Mais ensuite, la procédure se poursuit par d'autres moyens : la prise de contact avec le candidat par l'entreprise se fait à nouveau de manière classique par téléphone. Chez BLG, il doit également être possible de télécharger les certificats et le CV par WhatsApp.

La candidature par WhatsApp est déjà utilisée par le groupe DHL, auquel appartient également la Deutsche Post, même si ce n'est que dans certaines régions, comme l'explique une porte-parole. On utilise déjà Messenger depuis 2019, mais en règle générale uniquement pour établir des contacts.

"D'après notre expérience, il s'agit d'une manière simple de prendre contact pour clarifier rapidement des questions, par exemple", explique la porte-parole. "Le seuil d'inhibition semble moins élevé que par téléphone ou par courrier, en particulier pour les groupes cibles plus jeunes".

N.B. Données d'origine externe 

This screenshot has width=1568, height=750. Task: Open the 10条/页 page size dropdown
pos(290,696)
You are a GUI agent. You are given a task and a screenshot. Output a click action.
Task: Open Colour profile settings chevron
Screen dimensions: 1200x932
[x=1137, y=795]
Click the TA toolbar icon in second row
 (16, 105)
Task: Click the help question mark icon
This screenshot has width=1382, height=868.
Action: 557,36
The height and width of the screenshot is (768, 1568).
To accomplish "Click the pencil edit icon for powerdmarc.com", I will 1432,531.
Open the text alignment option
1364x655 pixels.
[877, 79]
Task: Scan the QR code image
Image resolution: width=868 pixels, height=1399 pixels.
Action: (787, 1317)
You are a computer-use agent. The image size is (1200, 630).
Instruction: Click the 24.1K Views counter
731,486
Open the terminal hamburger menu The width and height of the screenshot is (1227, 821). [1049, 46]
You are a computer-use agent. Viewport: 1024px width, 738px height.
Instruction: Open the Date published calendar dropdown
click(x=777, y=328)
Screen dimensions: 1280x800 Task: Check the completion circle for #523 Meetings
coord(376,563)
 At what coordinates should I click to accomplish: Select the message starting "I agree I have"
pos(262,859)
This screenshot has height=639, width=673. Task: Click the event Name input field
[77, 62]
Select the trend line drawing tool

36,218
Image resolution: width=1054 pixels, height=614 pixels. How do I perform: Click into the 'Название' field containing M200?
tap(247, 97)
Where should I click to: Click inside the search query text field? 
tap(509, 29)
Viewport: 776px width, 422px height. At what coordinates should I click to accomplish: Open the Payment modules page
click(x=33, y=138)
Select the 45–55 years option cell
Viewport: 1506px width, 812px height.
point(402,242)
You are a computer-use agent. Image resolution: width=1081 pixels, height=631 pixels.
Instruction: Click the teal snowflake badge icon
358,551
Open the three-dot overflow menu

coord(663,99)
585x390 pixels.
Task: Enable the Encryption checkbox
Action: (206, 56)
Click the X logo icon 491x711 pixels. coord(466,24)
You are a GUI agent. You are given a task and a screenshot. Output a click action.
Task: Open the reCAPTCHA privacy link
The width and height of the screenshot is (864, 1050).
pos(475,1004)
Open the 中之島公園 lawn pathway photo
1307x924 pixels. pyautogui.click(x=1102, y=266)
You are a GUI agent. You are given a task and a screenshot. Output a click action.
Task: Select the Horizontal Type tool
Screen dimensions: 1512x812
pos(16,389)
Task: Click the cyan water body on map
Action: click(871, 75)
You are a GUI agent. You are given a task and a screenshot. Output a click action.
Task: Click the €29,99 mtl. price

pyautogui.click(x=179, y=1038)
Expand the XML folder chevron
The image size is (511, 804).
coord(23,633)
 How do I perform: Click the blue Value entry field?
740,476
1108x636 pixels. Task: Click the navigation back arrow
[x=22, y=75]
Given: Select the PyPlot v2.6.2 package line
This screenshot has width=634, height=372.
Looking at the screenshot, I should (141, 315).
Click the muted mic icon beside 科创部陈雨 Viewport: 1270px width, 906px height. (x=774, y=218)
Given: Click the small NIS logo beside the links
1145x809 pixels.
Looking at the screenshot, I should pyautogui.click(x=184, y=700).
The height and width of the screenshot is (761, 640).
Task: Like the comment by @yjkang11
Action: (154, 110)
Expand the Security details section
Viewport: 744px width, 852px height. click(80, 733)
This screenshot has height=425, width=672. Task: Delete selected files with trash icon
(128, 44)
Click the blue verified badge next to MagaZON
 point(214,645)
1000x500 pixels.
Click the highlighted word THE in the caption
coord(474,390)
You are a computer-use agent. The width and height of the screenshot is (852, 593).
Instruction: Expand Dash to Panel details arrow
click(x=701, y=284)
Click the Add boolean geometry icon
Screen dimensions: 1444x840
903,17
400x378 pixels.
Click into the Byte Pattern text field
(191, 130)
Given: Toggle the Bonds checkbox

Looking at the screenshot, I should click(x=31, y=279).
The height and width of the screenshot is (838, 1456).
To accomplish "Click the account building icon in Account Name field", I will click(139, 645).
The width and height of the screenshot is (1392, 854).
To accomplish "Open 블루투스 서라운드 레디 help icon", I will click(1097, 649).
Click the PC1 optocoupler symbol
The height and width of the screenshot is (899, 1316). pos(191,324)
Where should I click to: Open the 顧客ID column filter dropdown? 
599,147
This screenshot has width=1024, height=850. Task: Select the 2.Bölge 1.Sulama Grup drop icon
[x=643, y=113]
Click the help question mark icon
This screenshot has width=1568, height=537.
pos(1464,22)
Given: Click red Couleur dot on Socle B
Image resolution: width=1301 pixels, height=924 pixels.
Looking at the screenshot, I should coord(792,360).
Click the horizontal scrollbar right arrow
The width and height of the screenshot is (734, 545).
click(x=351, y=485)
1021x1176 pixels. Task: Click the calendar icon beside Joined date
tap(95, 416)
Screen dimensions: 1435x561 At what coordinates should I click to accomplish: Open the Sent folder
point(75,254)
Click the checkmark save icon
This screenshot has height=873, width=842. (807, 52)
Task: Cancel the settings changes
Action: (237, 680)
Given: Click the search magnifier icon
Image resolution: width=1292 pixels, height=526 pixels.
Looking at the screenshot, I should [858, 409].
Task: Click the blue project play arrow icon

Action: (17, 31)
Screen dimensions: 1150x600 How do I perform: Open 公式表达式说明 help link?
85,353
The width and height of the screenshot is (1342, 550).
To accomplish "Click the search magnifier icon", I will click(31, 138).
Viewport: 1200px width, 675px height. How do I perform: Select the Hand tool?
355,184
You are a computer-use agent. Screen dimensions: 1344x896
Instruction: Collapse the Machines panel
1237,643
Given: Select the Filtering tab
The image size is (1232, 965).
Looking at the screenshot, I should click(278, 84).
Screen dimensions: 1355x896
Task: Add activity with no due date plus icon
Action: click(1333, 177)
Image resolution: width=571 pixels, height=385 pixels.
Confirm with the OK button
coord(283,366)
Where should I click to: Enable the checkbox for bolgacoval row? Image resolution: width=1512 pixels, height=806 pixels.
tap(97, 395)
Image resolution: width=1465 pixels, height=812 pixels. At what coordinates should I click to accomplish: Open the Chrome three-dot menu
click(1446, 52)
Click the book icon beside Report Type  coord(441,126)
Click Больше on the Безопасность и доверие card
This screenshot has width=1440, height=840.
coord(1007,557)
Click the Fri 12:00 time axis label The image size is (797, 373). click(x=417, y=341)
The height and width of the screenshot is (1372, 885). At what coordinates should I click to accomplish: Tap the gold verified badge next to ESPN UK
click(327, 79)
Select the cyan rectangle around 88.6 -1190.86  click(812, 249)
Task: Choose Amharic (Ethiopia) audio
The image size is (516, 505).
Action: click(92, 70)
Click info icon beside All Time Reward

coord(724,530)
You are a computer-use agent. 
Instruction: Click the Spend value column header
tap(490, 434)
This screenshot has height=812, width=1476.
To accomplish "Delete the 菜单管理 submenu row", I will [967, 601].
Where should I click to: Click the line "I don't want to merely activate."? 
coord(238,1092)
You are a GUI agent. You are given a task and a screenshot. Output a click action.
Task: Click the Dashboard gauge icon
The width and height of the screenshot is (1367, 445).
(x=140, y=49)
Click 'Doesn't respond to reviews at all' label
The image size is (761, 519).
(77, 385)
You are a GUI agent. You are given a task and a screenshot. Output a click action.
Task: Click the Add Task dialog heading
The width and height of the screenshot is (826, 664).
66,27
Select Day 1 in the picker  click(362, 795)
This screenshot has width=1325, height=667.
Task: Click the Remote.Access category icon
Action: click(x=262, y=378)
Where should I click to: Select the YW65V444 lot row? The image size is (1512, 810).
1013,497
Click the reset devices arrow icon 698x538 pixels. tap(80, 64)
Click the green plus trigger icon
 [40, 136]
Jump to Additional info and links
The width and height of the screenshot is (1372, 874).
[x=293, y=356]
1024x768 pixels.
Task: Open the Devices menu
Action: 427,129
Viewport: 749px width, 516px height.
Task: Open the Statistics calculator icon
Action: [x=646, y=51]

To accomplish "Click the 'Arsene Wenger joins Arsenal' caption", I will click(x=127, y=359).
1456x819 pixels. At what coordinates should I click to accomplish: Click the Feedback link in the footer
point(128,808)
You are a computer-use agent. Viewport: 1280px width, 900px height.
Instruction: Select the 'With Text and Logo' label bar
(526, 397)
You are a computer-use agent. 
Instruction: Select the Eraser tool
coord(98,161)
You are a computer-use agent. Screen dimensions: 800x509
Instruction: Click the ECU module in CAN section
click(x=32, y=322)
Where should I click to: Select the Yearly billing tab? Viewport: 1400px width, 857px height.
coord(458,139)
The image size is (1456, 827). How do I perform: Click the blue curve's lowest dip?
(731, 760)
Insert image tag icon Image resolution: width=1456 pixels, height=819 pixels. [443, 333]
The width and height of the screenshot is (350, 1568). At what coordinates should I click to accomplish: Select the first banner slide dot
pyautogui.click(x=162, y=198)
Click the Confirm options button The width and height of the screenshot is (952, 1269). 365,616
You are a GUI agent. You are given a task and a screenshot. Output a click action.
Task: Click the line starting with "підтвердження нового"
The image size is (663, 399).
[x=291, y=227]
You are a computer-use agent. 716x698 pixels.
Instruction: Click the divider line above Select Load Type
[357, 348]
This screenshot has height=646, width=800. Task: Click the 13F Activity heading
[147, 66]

Le service de recrutement Manpower a également fait cette expérience. Il utilise WhatsApp depuis 2015 pour la recherche de collaborateurs. En moyenne, 10 à 25 % des candidatures sont envoyées par WhatsApp. Une porte-parole ne voit pas de restrictions à certaines professions.

Les médias sociaux prennent de l'importance dans les candidatures

Dans l'ensemble, l'utilisation des médias sociaux dans la recherche de collaborateurs a augmenté de manière fulgurante au cours des dernières années. Selon la dernière enquête de l'Institut de recherche sur le marché du travail et les professions (IAB), en 2022, 42 pour cent de tous les postes pourvus avec succès ont été proposés via les réseaux sociaux tels que Facebook, WhatsApp ou Xing, le plus souvent en plus d'autres voies de mise au concours. Pour un poste sur quatorze, les médias sociaux ont même été le moyen décisif de recrutement.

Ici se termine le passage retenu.